**PROBLEM STATEMENT**
Record by record, write out the listing word for word while omitting pictures.
==*==
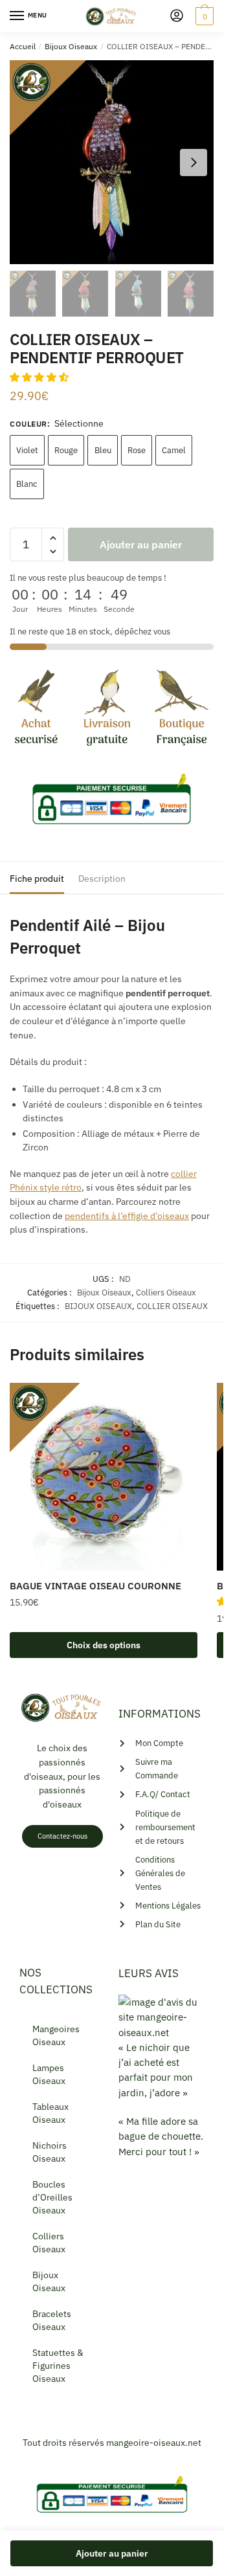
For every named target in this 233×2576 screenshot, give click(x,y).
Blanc (27, 483)
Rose (137, 450)
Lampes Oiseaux (48, 2074)
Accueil (23, 46)
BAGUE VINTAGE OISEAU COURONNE (95, 1586)
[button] (40, 377)
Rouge (66, 450)
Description (102, 878)
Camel (174, 450)
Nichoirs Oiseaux (49, 2152)
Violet (27, 450)
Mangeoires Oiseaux (56, 2035)
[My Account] (176, 16)
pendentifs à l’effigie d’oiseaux (127, 1216)
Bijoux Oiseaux (71, 46)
==*==
**TASK ANSWER**
For every named target in this 233×2576 screenshot, give click(x,y).
Blanc (27, 483)
Rose (137, 450)
Lampes Oiseaux (48, 2074)
Accueil (23, 46)
BAGUE VINTAGE OISEAU COURONNE (95, 1586)
[button] (40, 377)
Rouge (66, 450)
Description (102, 878)
Camel (174, 450)
Nichoirs Oiseaux (49, 2152)
Violet (27, 450)
Mangeoires Oiseaux (56, 2035)
[My Account] (176, 16)
pendentifs à l’effigie d’oiseaux (127, 1216)
Bijoux Oiseaux (71, 46)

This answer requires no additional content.